Passant d’une conversation à une autre comme on passerait du coq à l’âne, ceci à mesure que les groupes de personnes suivis se croisent dans les artères parisiennes, le film se fait topographique, les déplacements continus du plan-séquence recréant la grande ville délaissée du fait des circonstances sanitaires, ses habitants se transformant par la grâce du dispositif en arpenteurs de leur lieu de vie. Techniquement, Années 20 est donc une véritable performance, faisant de Paris un immense théâtre à ciel ouvert (incluant entrées et sorties de champ de ses comédiens comme ils entreraient et sortiraient de scène par cour ou jardin), un lieu constamment habité et en mouvement, inondé de mots, de conversations hétérogènes qui, mêlées les unes aux autres par l’absence de coupe, créent une étrange narration. Nulle gratuité, donc, dans l’usage du plan-séquence : il est ici un instrument stylistique propre à faire de son mouvement une pulsation nouvelle, de chaque rencontre fortuite croisant sa trajectoire une façon d’irriguer la narration de son récit éclaté comme chaque battement de cœur envoie la vitalité du sang dans l’ensemble du corps. A l’instar des multiples personnages qu’il suit au fil de son mouvement, Années 20 est donc lui-même un corps poétique en marche, un étrange être vivant.

Poésie en mouvement (©Wayna Pitch Films)

Le film d’Elizabeth Vogler est donc moins un plan-séquence qu’un plan-séquences tant l’absence de coupe n’empêche pas un chapitrage clair au sein de la narration, chaque changement de conversation pouvant constituer une partie nettement délimitée et enchâssée dans ce qui apparaît comme un film à sketches.

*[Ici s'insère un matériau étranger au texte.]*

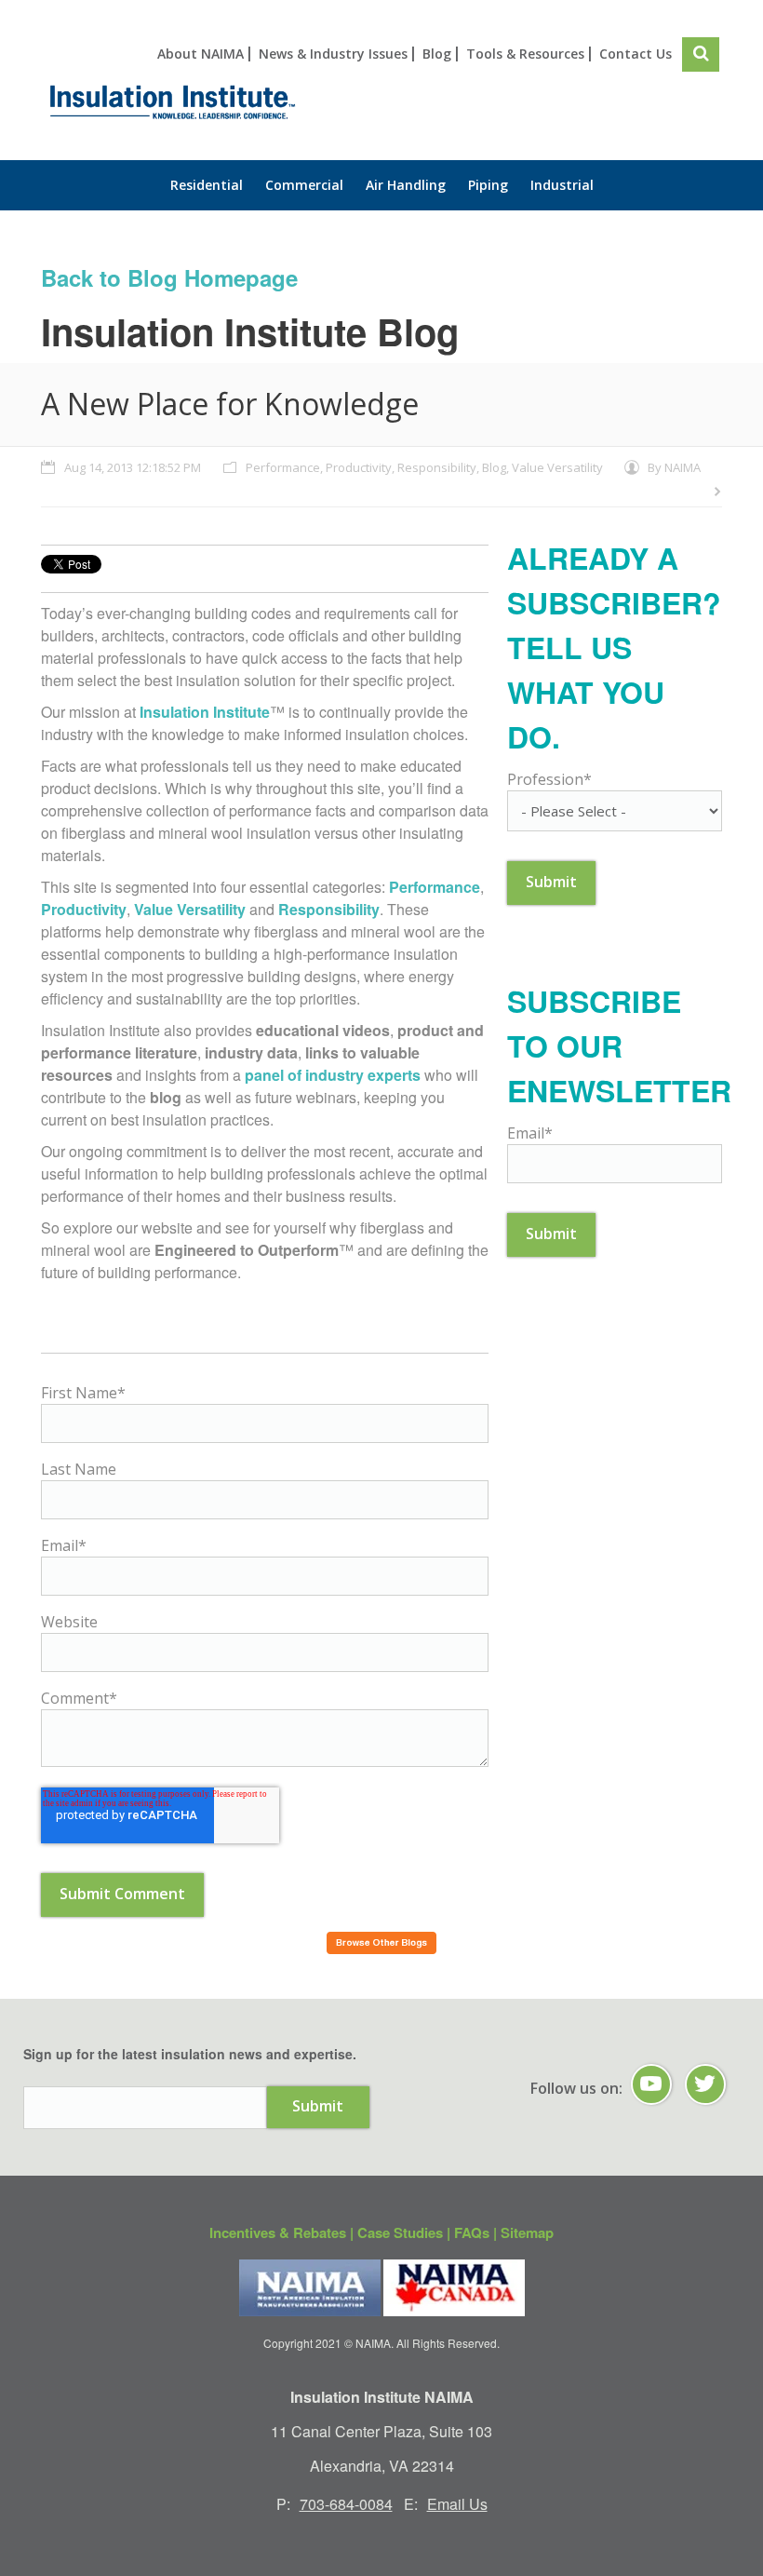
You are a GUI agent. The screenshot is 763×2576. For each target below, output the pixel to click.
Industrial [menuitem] (562, 185)
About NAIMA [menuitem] (200, 53)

L’ensemble du film est une mosaïque de ce qu’a pu provoquer le confinement sur nos vies, en bien ou en mal : élan créatif et artistique, volonté de changer de vie et/ou de perspectives professionnelles, influence du trop-plein paradoxal de liberté pour des enfants émancipés des contraintes scolaires, perfectionnement face aux technologies, nouvelle façon de faire des écrans nos compagnons d’infortune, mais aussi révélation du mal-être dans la vie de couple, traumatisme des personnels de santé ayant vu leur lieu de travail se changer en mouroir, solitude (certes comblée par un beau baiser dans l’une des dernières séquences du film), accentuation de potentiels problèmes psychologiques… Ce patchwork de situations rendues presque théoriques par le dispositif, faisant que la caméra s’intéresse dans un premier temps pour mieux délaisser ensuite, se penchant moins sur l’humain que sur son vécu prenant ainsi valeur d’exemple, reste inégal comme peut l’être tout film à sketches. Si le récit de cette jeune femme dépressive en robe de mariée errant seule dans la rue ou encore la partie se déroulant dans le « village » qu’est Belleville empêchant Années 20 de viser l’universalité qui lui semble chère en restant au ras de son parisianisme semblent peu passionnants, la conversation de ces deux amis parlant des premiers pas de l’un d’entre eux dans le porno amateur ou l’affrontement par interface virtuelle d’un joueur d’échecs avec l’un des maîtres du jeu puis la déclamation des créations poétiques de l’un de ses camarades le quittant en enfourchant sa bicyclette sont plus convaincantes, morceaux plus anecdotiques mais finalement d’une grande pertinence, plus à même de rendre compte de façon cohérente de l’aspect coq-à-l’âne de l’entreprise.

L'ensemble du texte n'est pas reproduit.